When Jim Johansson officially retired at the end of last year, the island native likely ended the longest tenure of a real estate professional who was ever licensed to sell off pieces of the rock.

Amiable and eternally optimistic, Johansson got into the business almost as an afterthought in 1952 and then spent more than 50 years turning property over again and again. And again. In a way, he was born to promote and entice people to join him on the island he loved.

“It was a natural situation for me,” he said recently as he and his wife, Anne, a Bainbridge High teacher for some 30 years, readied to leave their Rolling Bay home for their annual wintertime sojourn to Palm Springs.

“I was born and raised here and knew a lot of people so it was easy for me. When I got started I just sent out notes to people I grew up with or knew, and off we went.”

The son of a maritime captain who settled here in 1914, Johansson graduated from BHS in 1941 and spent most of the next 10 years elsewhere – first as a U.S. Navy officer and then as a law student at the University of Montana. He planned to practice law, but he gravitated more toward sales when it came time to go to work.

Johansson returned home in 1952 and was fortunate to be hired by Henry Broderick Inc., which at the time was perhaps the most successful real estate firm in Seattle.

He was hired “on probation,” but on his first day he sold – to his cousin, no less – a house along the West Seattle waterfront for $18,000 in cash and the probationary status disappeared. He started working on Bainbridge in 1953.

“The idea was for me to work on the island and eventually open an office if everything went well,” he said. “I had to go over to the home office in Seattle twice a week, but my office at first was my car, practically. I worked out of my house and closed deals in Seattle. We opened a full-time office in Winslow after about six months.”

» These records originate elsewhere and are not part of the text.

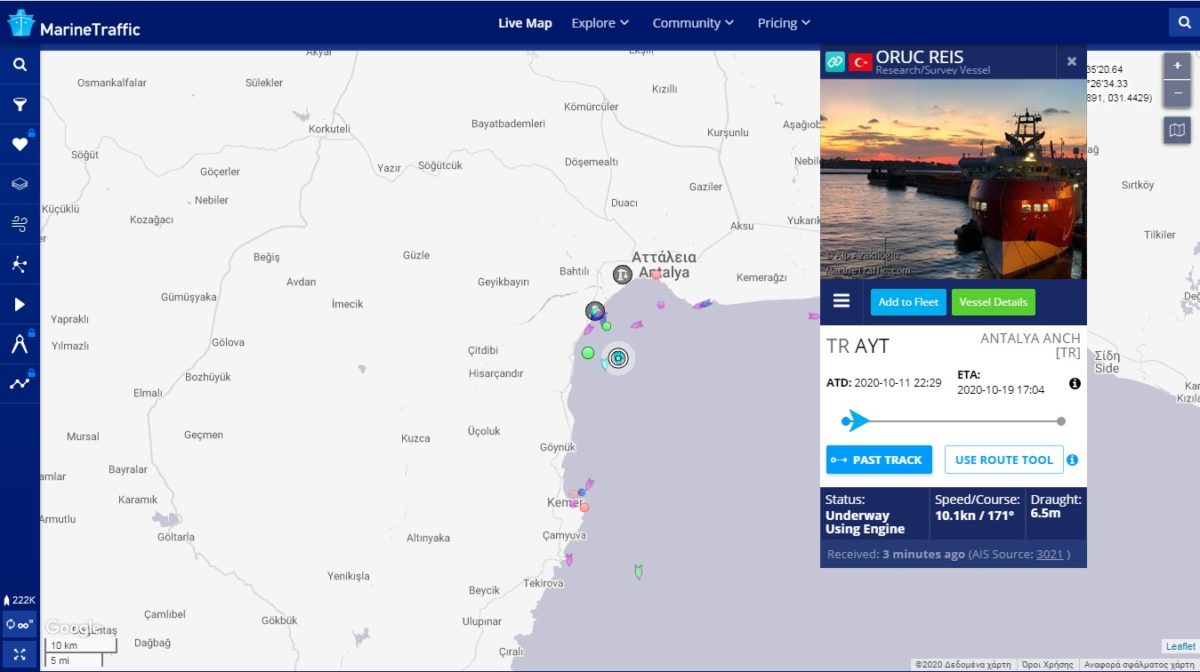1200x672 pixels.
Task: Open the search tool in left sidebar
Action: pos(20,65)
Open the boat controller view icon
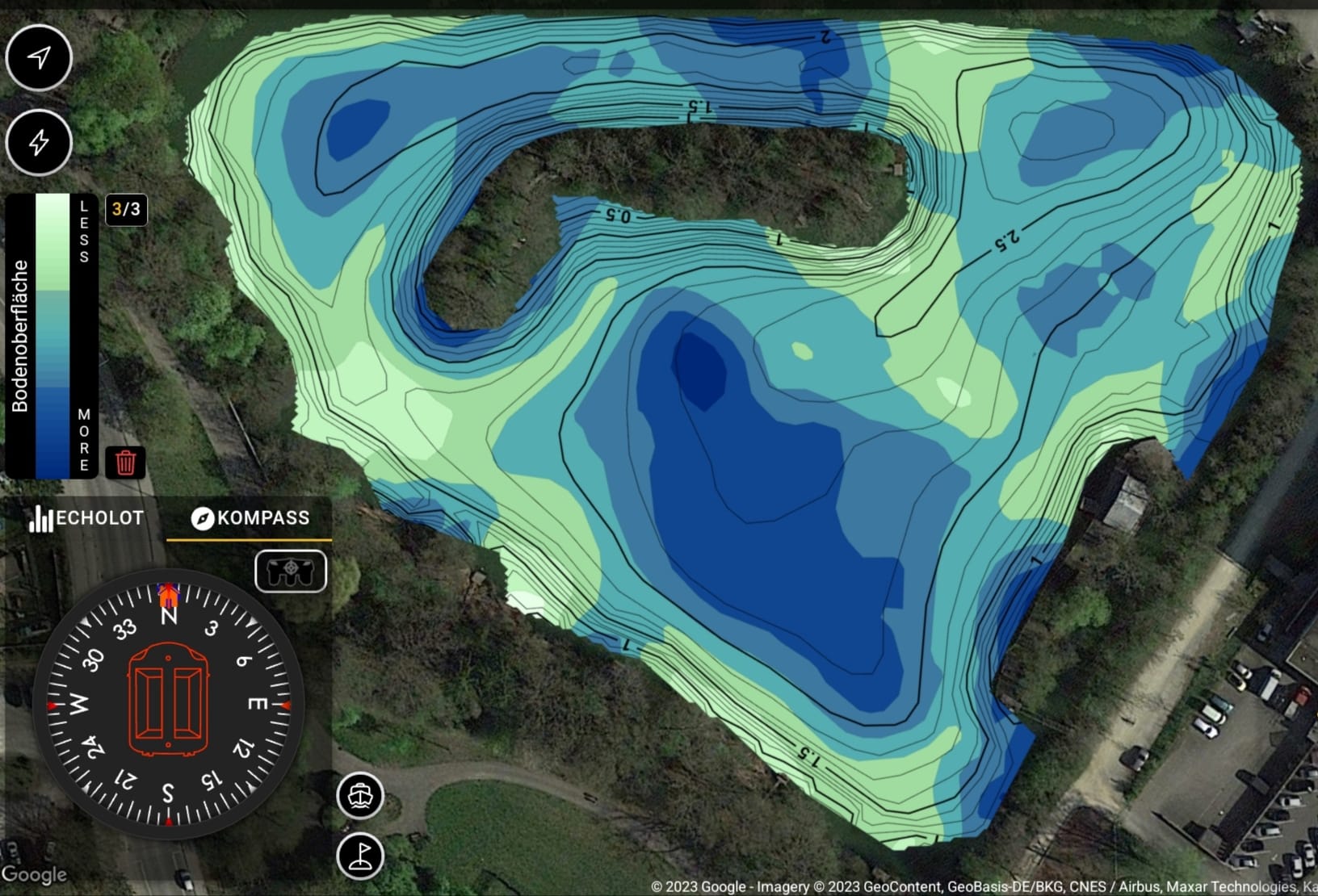 [x=291, y=572]
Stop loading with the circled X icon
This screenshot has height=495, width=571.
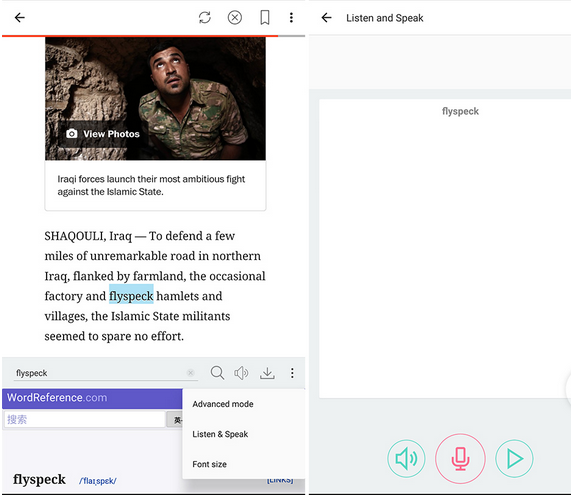click(235, 17)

Despite his enthusiasm and ties to the community, he said, the presence of an agent representing a large Seattle company was resented at first by the few real estate companies on Bainbridge at the time.

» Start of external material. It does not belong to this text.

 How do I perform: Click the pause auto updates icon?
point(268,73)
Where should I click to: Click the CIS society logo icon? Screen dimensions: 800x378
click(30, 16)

“But eventually they realized a big company would bring more business to the island and we all worked well together,” he said. “In those days we gave referrals to each other. We were competitive, but we helped out whenever we could.”

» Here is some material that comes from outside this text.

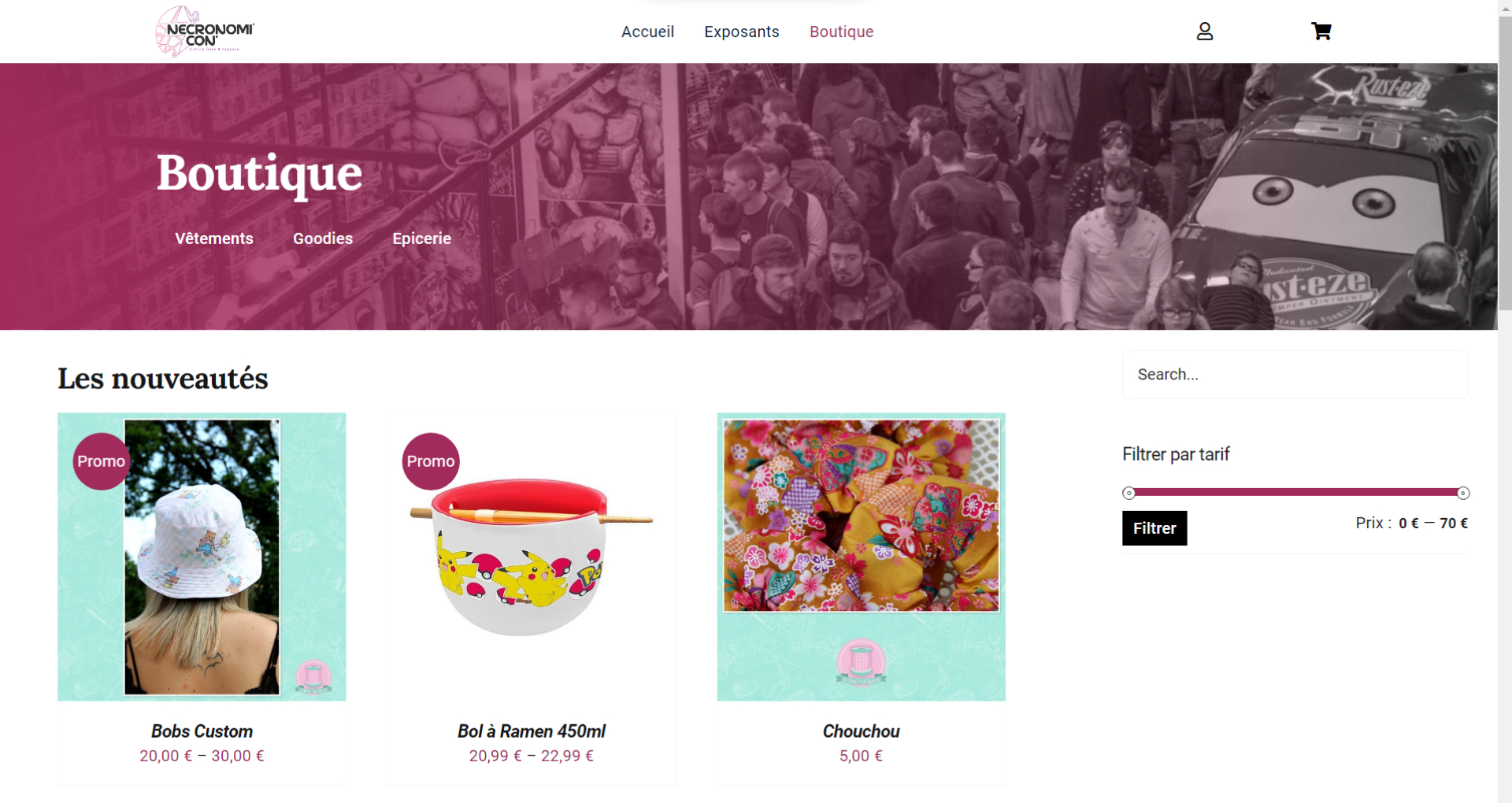The height and width of the screenshot is (803, 1512).
Task: Open the Exposants menu item
Action: click(x=741, y=31)
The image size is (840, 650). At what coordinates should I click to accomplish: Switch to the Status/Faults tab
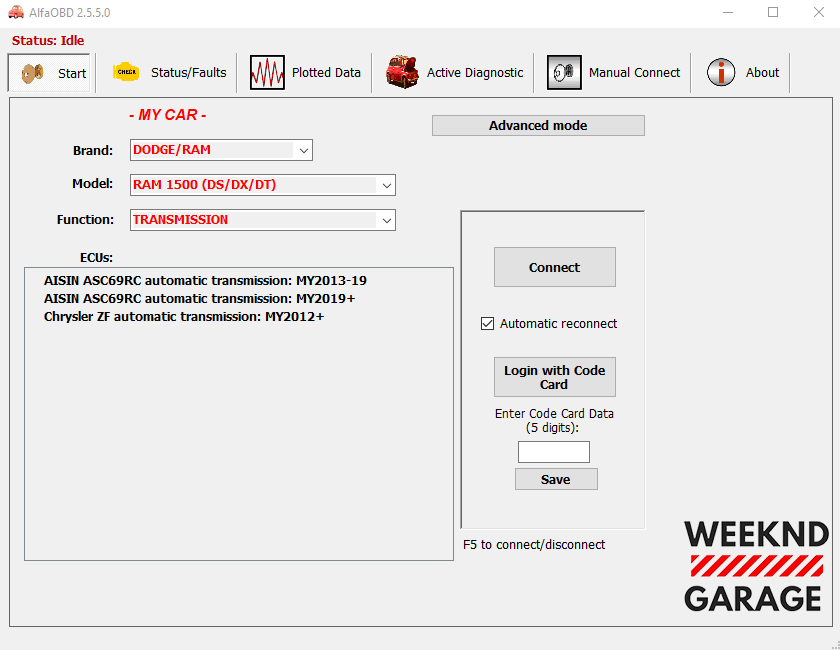coord(188,73)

The land grab that eventually hit the island was nowhere in sight since the Agate Pass Bridge had just been built and the state was only a couple of years into its purchase of the old Black Ball ferry system.

“It was kind of dead here to begin with because there really wasn’t any development,” he said. “Later in the ’50s, people from Bellevue and Seattle discovered us because it was so convenient for them to take the ferry here for a look-see. But they were mostly buying acreage or small, existing homes.”

He estimated that waterfront lots were selling for around $3,500 at the time, depending on where they were located. Now, those same lots would be a hundred times more expensive.

But the sleepy little island finally came alive in the late 1950s and early 1960s when the community’s fledgling building industry responded to the fact people from the Seattle area had begun to realize they could commute here without a huge change in their lifestyles. It was nothing like the invasion that occurred in the ’90s, but it set the stage.

“By then we had an office in the old Bainbridge Review building down close to the ferry dock,” Johansson said. “People would leave their cars over in Seattle and walk to our office. I think at first it was just a fun day trip, but once they got here they realized it was pretty nice.”

The influx quickly led to larger developments, especially on acreage closest to the ferry such as Wing Point and the uplands.

“That was the most prized property early on and once that started filling up there was no turning back,” he said.

One of Johansson’s most memorable sales was the waterfront property at the tip of Wing Point, which had been owned for decades by Charles Black, owner of Seattle Hardware Co.

Johansson learned in 1964 that Black wanted to sell the five-bedroom house and land at the northeast tip of Eagle Harbor, which he eventually sold to Sen. Warren Magnuson in June 1965 for $55,000.

Johansson made a $4,000 commission off the sale of a home and property that he estimates is worth more than $4 million today.

“Maggie wanted it as a getaway because it was private and he could come and go at night in a helicopter and no one would know it,” Johansson said. The powerful politician, who loved the Puget Sound, held on to the property until 1988 – a year before he died in Seattle.

Broderick sold the island business to Coldwell Banker in the late 1980s and eventually Johansson started his own firm (now Johansson Clark).

“It was always fun or I wouldn’t have been in it,” Johansson said. “The best part was the fantastic people I worked with, that and the fact that we succeeded beyond our expectations. “

He mentions associates Bud Lundgren, Bill Barrow, Julia Minnick and Mary Lou Fiander – just to name a few – as key people who helped keep him in business for so long.

But he saves most of his praise for secretary Betty Hodgson, who worked for him for about 25 years.

“I put an ad in the paper and she took charge as soon as she walked in the door,” he said. “I don’t know why she chose me; she could have worked for anyone she wanted. She was the best. In that business, it’s critical that you have a darn good secretary to cover your tracks.”

It also helps if you know nearly everyone in town.